**Problem description**
Can you duplicate the part of the listing below that opens with the line containing "You are a GUI" and closes with the line containing "(x=74, y=361)", keeping both of those lines?

**Data provided**
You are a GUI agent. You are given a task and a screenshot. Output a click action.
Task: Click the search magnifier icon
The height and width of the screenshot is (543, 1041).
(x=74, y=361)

---

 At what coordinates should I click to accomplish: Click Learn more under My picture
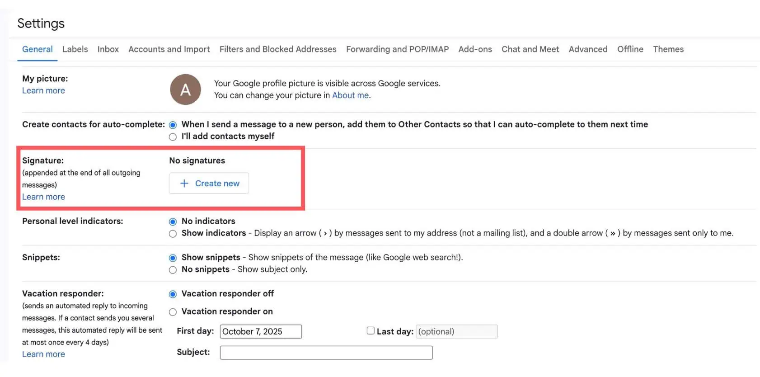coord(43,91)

==

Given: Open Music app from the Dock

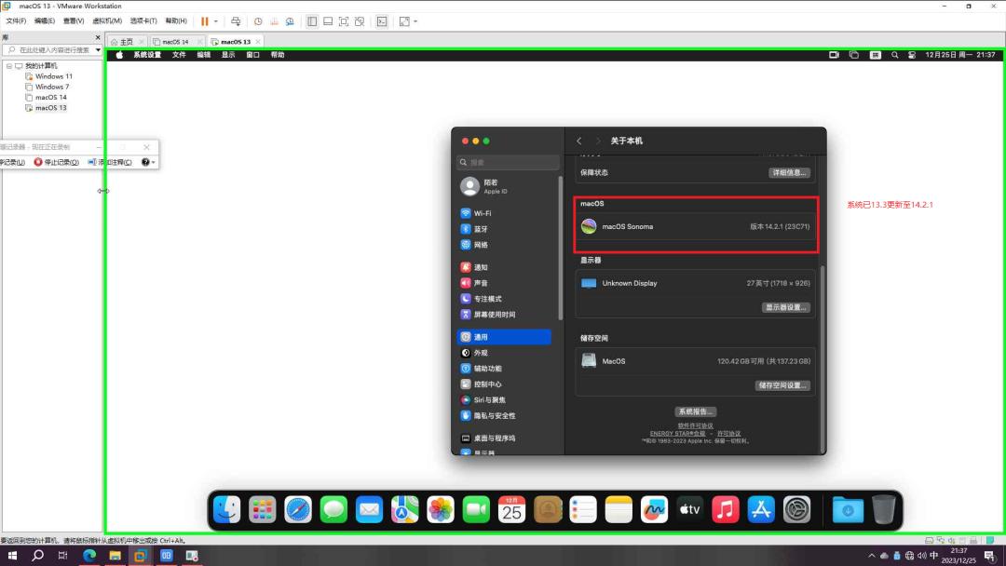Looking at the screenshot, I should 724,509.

**Written response**
You are a GUI agent. You are given a task and a screenshot. Output a click action.
Task: Click the search magnifier icon
The height and width of the screenshot is (543, 1041).
(x=74, y=361)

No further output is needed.